» **Problem statement**
Rewrite the records from the line containing "Click the John D. profile avatar" through the line containing "tap(62, 117)", swapping "resolution" for "size" and leaving everything else as it is.

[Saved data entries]
++++

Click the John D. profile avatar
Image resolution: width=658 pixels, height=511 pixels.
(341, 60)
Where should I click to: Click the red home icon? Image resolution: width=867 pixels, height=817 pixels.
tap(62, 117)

++++

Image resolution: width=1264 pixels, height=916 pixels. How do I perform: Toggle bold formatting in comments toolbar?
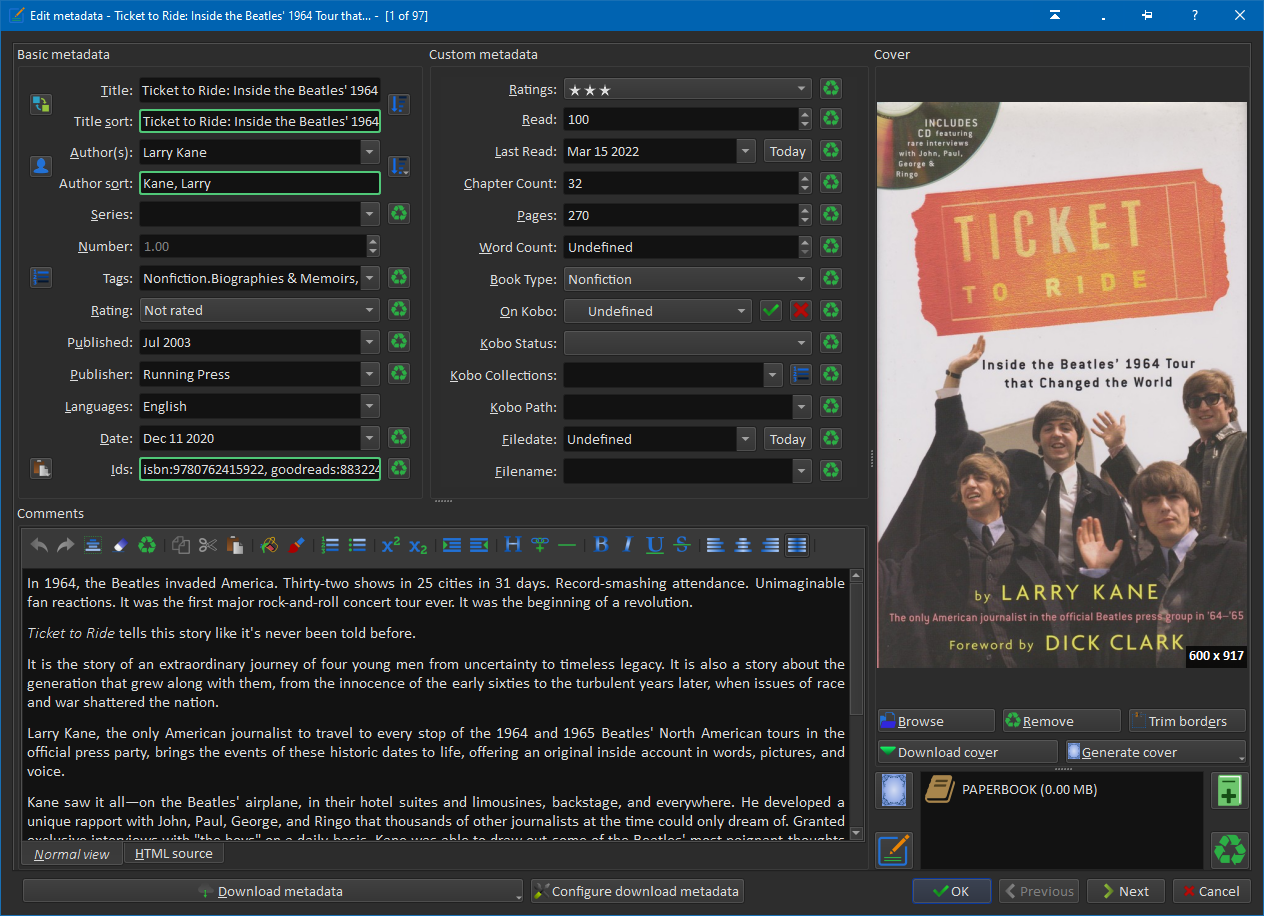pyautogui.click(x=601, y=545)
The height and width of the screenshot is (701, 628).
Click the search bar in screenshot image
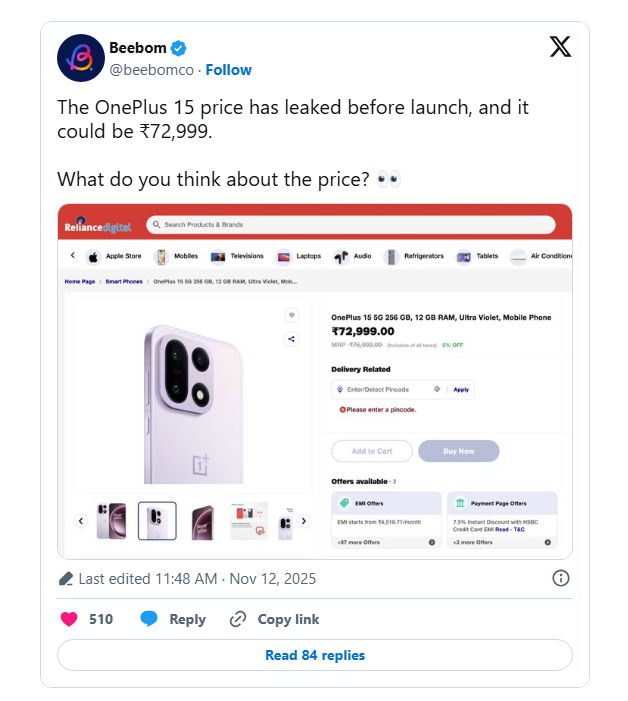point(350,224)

++++

» **Result of this task**
Click the John D. profile avatar
Image size: width=658 pixels, height=511 pixels.
(341, 60)
Where should I click to: Click the red home icon? Image size: width=867 pixels, height=817 pixels.
tap(62, 117)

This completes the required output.